Afghanistan: Banks running out of dollars, help sought from Taliban
Afghanistan’s banks are running out of dollars, and may have to close their doors to customers unless the Taliban government releases funds soon, three people with direct knowledge of the matter said.
The cash squeeze threatens to upend the country’s already battered economy, largely dependent on hundreds of millions of dollars shipped by the US to the central bank in Kabul that make their way to Afghans through banks.
One month since the Taliban captured the capital of Kabul, bankers fear fewer dollars could inflate the cost of food or electricity and make it harder to afford imports, spelling further misery for Afghans.
Although the cash crunch has lasted weeks, the country’s banks have in recent days repeatedly underlined their concerns to the new government and central bank.
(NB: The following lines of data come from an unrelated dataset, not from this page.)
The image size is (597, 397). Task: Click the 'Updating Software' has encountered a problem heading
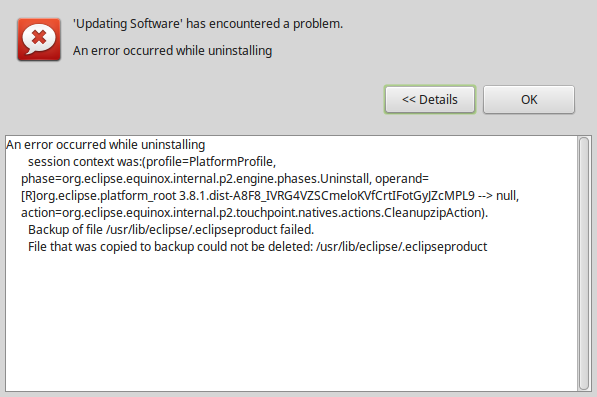tap(208, 24)
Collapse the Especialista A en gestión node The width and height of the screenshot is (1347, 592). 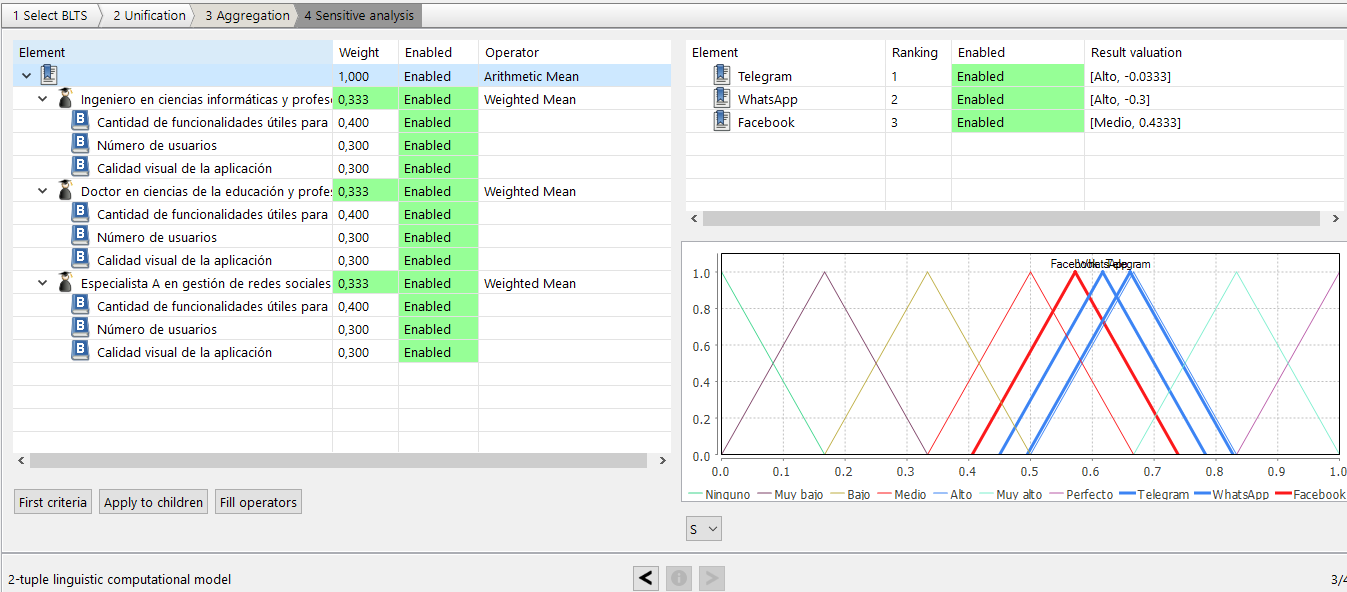pyautogui.click(x=43, y=283)
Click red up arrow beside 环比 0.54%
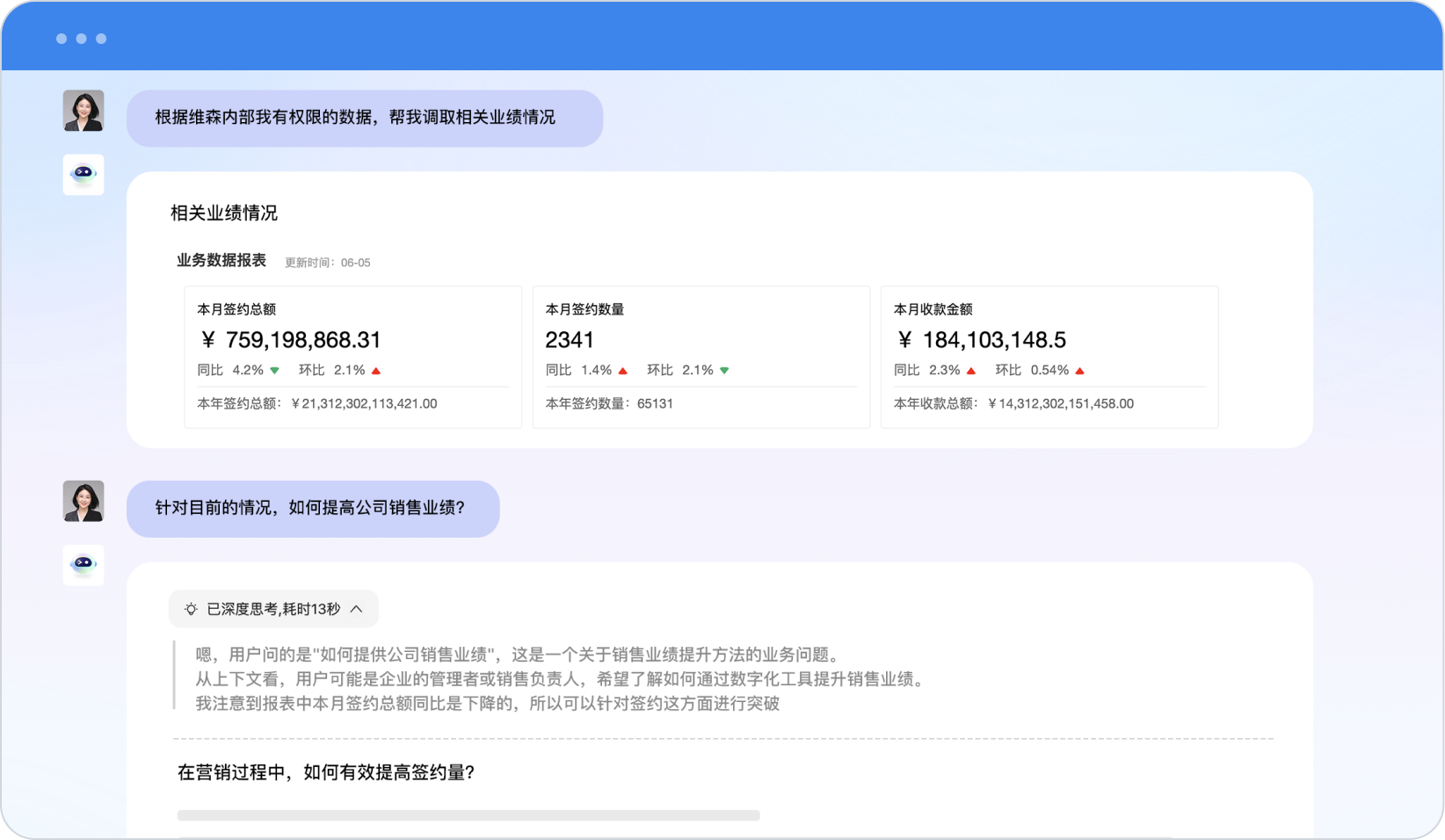 pyautogui.click(x=1079, y=371)
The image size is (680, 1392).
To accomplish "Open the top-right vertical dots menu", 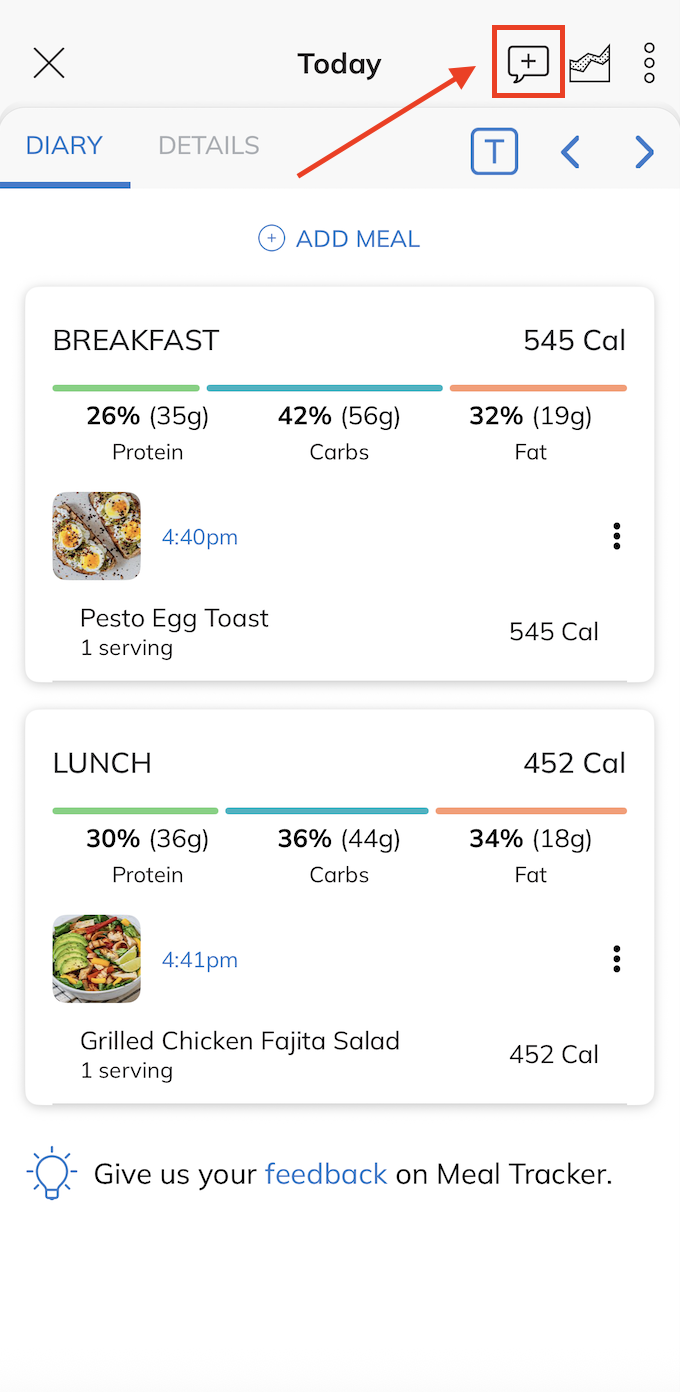I will [x=649, y=64].
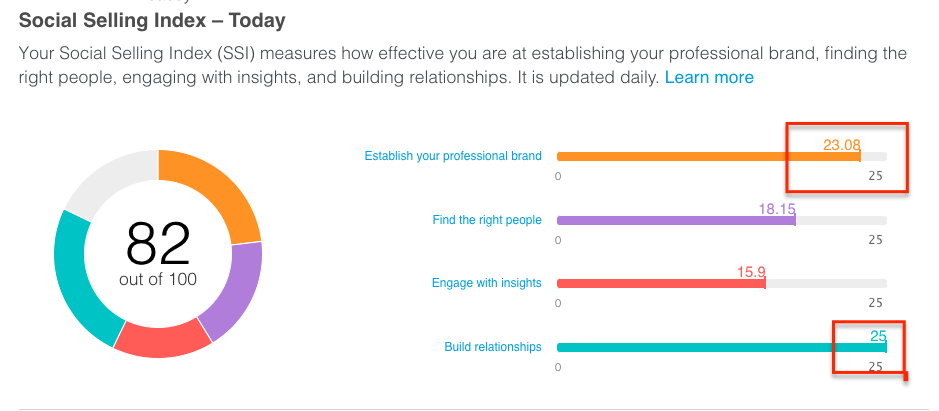The width and height of the screenshot is (939, 411).
Task: Open the Engage with insights label
Action: 486,283
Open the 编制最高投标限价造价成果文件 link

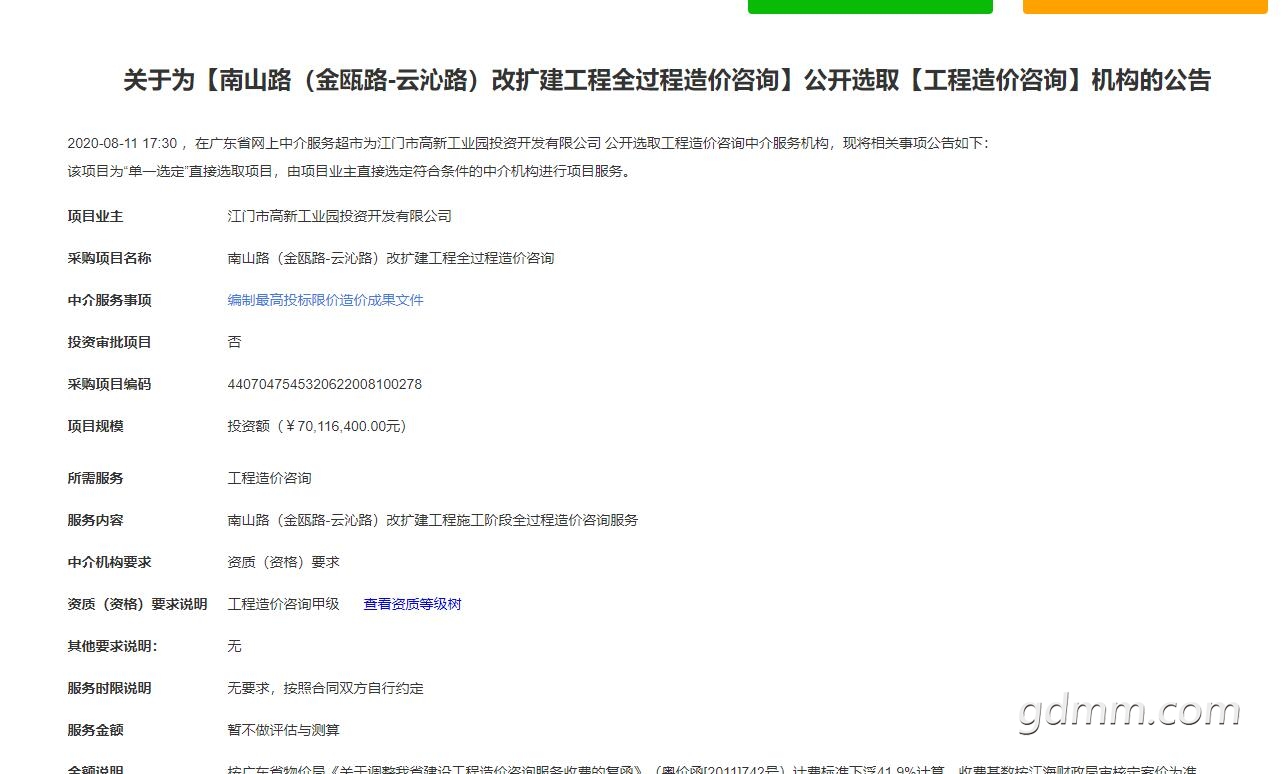tap(325, 300)
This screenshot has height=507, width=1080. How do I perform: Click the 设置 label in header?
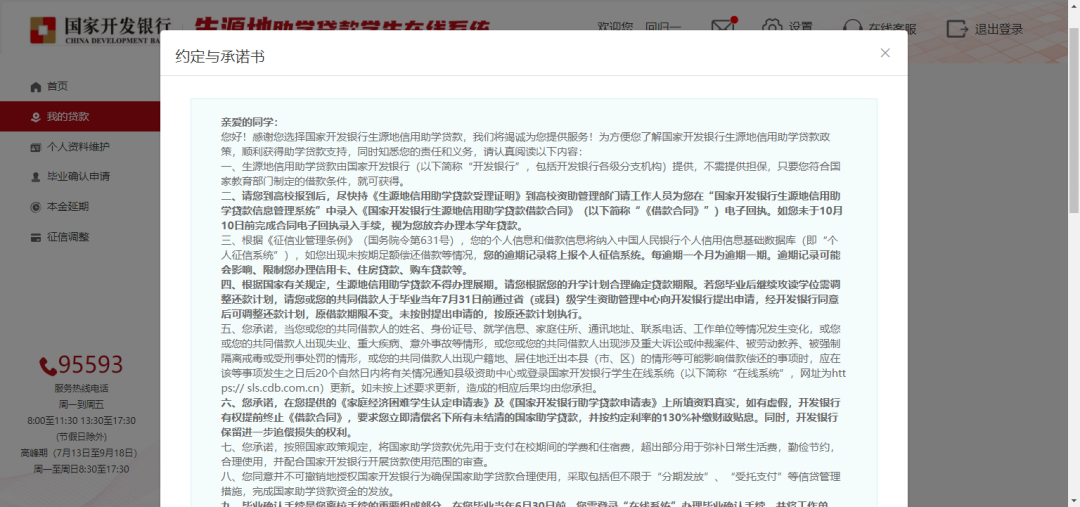(800, 28)

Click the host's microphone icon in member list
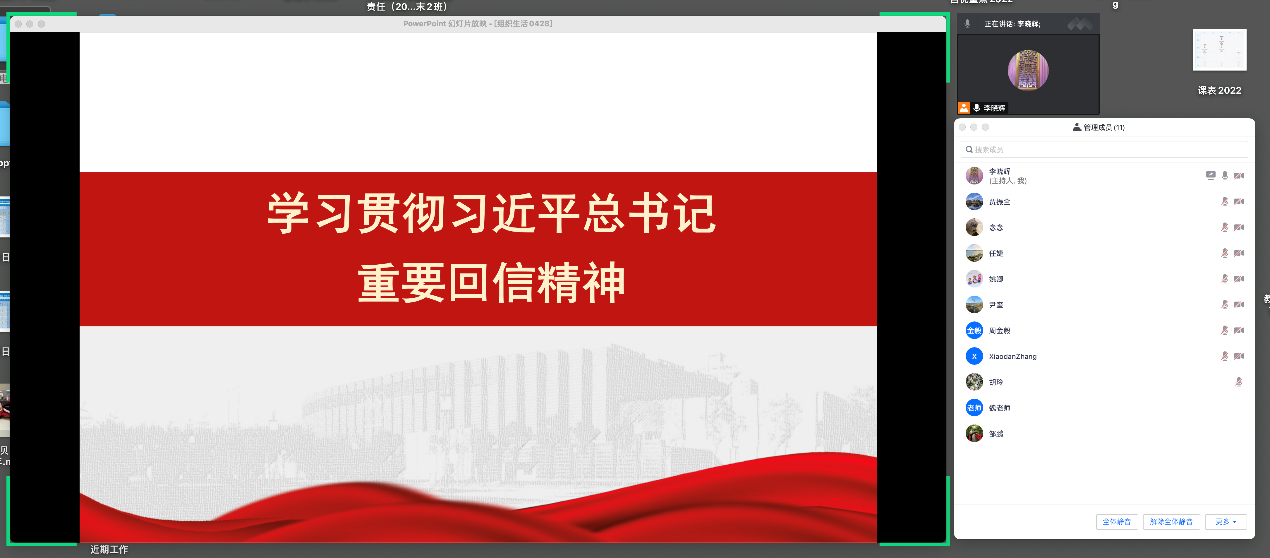pyautogui.click(x=1225, y=175)
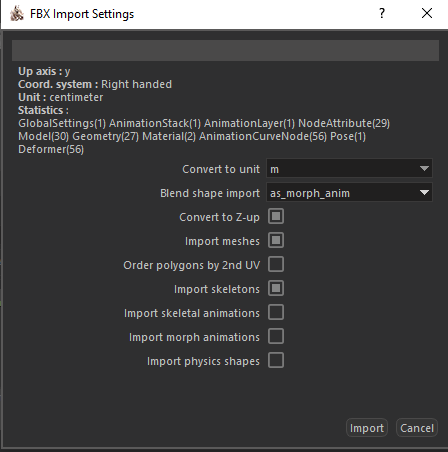Screen dimensions: 448x452
Task: Click the arrow beside as_morph_anim
Action: 424,193
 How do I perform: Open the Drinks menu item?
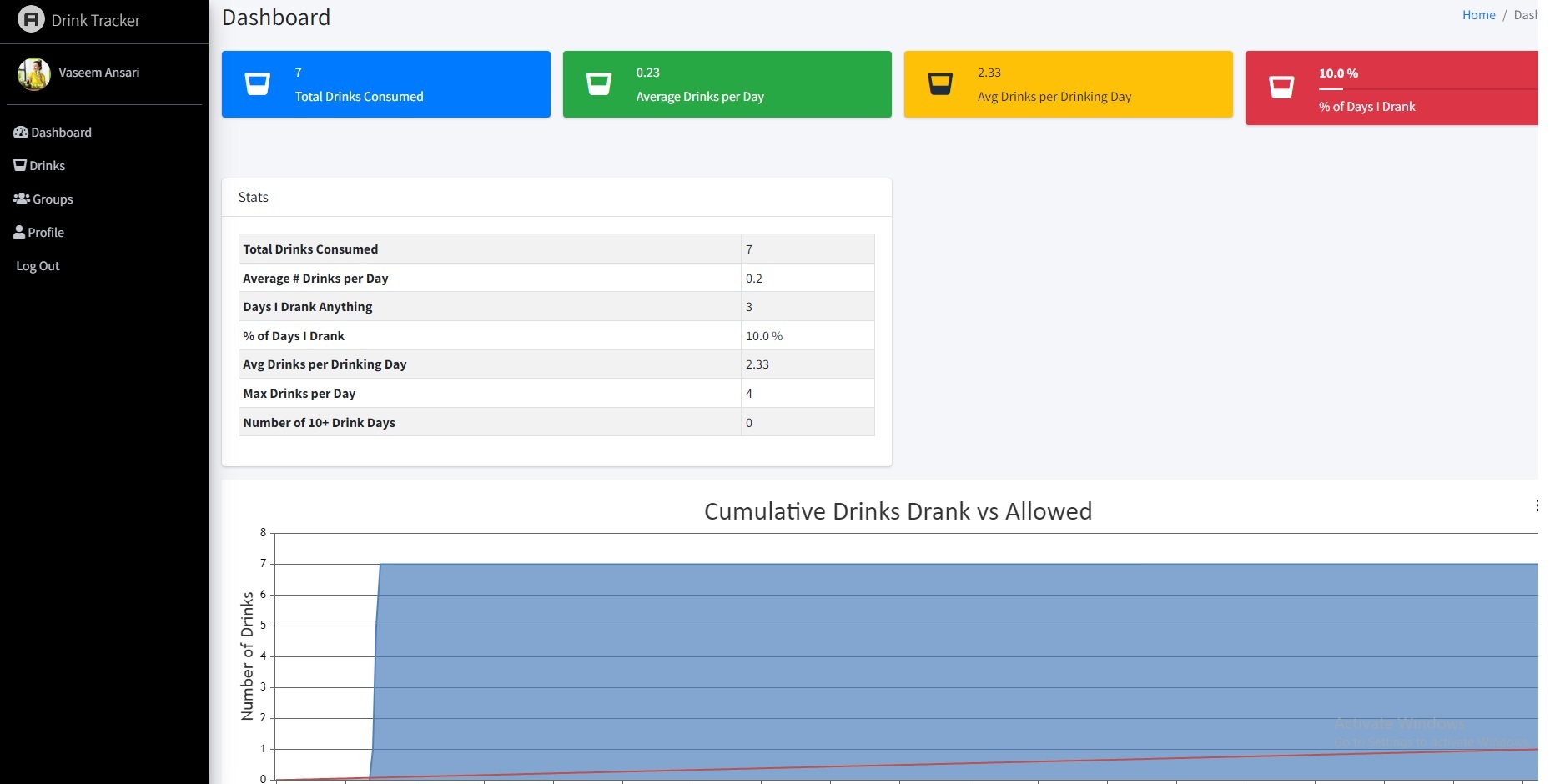(x=48, y=166)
Banks have already pared back services and imposed weekly $200 payout limits amid a run on savings, with long queues outside branches as people try to get hold of dollars. The hobbling of the central bank, whose foreign reserves were frozen after the Taliban took charge, could also hamper efforts of the international community to support Afghans. Commercial banks have appealed to the central bank in recent days to free up the supply of US dollars.
But they have yet to get an answer to their requests and are concerned that the government's vaults, in the presidential palace and headquarters of the central bank, are so empty that it may be in little position to help.
“We are left with liquidity for a few days’ payments only,” said one of the people with direct knowledge of the matter. “If the government does not react to the situation , there will be demonstrations and violence.”
In a statement on its website on Wednesday, the central bank’s acting governor said banks were stable. “The banks are completely secure,” he said, adding that commercial banks usually kept 10 per cent of their capital as cash.